LUSA 06/19/2026

Lusa - Business News - Brazil: Government wants more Chinese investment in infrastructure

Macau, China, June 18, 2026 (Lusa) - Brazil wants to attract more Chinese direct investment in infrastructure, including through public-private partnerships for major projects, an adviser to the Brazilian Presidency told Lusa on Thursday.

Speaking in Macau, Filipe Brand pointed out that Chinese companies already have a number of projects underway in Brazil, but that China is not yet among the country’s top five foreign direct investors.

Chinese companies are, for example, manufacturing the new carriages for the São Paulo metro and building the Salvador-Itaparica Bridge, for which construction was given the green light to proceed in early June.

“There is still a great deal of potential to be tapped in terms of Chinese direct investment,” argued the adviser to the Special Secretariat for the Investment Partnership Programme (PPI), which operates under the Brazilian Presidency.

Brand was speaking on the sidelines of the closing ceremony of a colloquium on investment and infrastructure construction, which brought together officials and government leaders from the nine Portuguese Language Countries to Macau over a two-week period.

The colloquium, which began on 2 June, was organised by the Forum for Economic and Trade Co-operation between China and the Portuguese Language Countries (Forum Macau).

“We hope that this type of initiative, such as the Macau Forum, will help to further strengthen Brazil-China relations and, eventually, attract more Chinese funding for direct investment,” said Brand.

The adviser emphasised that Brazil “has a very rich portfolio of projects across a wide range of sectors”.

“We need capital to invest in motorways, railways, ports, airports, energy, urban transport, social housing, social projects, healthcare and education,” Brand listed.

The PPI is an inter-ministerial initiative that identifies priorities amongst infrastructure projects for public investment in Brazil and currently has more than 200 projects in its portfolio, he explained.

China has been Brazil’s main trading partner for 15 years.
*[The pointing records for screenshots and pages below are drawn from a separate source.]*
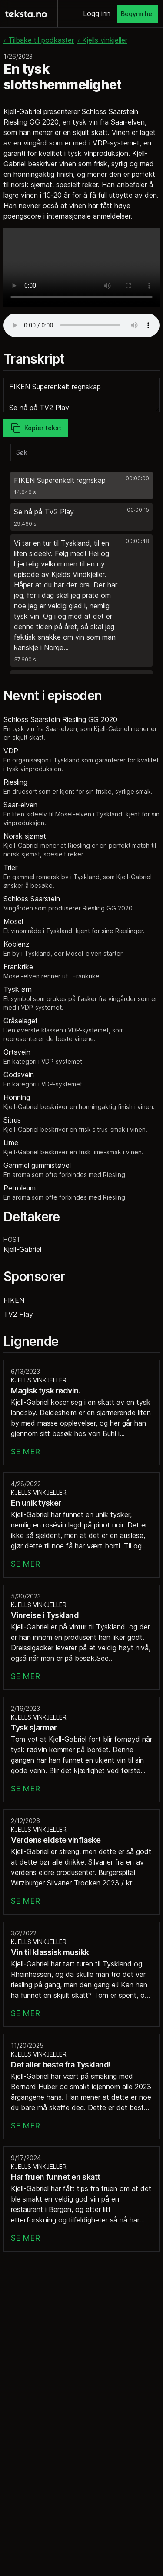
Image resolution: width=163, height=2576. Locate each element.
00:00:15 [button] (138, 509)
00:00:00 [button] (137, 478)
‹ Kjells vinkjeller (102, 40)
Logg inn (96, 13)
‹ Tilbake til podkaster (38, 40)
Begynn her (137, 13)
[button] (81, 485)
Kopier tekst (35, 428)
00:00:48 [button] (137, 541)
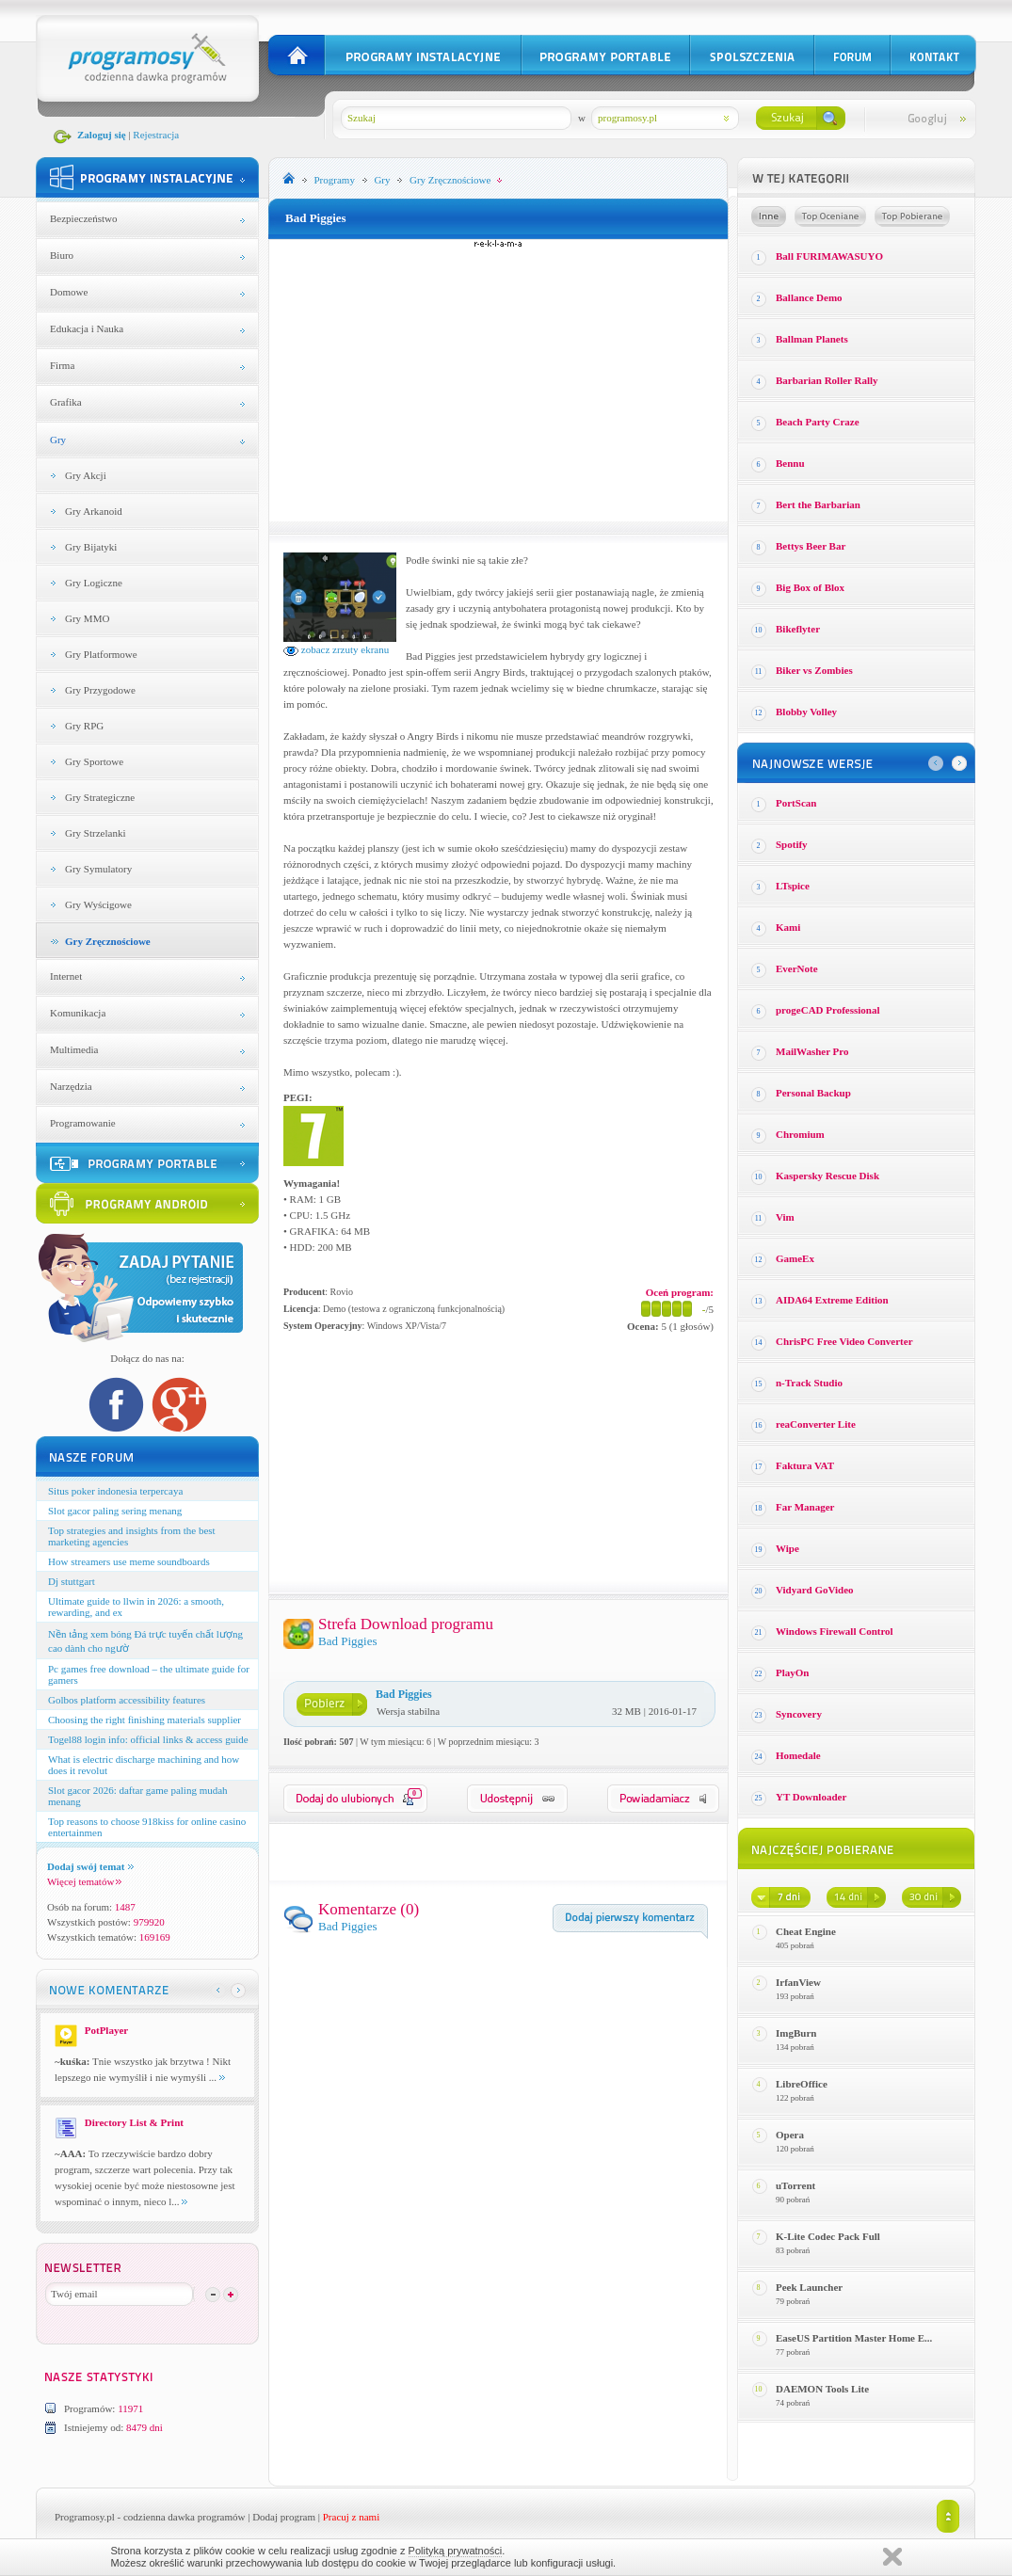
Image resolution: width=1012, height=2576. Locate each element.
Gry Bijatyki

According to data from the Chinese Customs Service, Brazilian exports rose by 36.9% in the first three months of 2026, to US$26.4 billion (€22.9 billion).

At the close of the 17th International Forum and Exhibition on Investment and Infrastructure Construction, the leader of the Macau Forum, Ji Xianzheng, emphasised that the organisation’s action plan, approved in 2024 and in force until 2027, identifies transport, telecommunications, electricity and water resources as priorities in the infrastructure sector.

He promised that China would continue “to strengthen its openness to the outside world and expand the scope of international cooperation, bringing greater stability and certainty to the global economy”.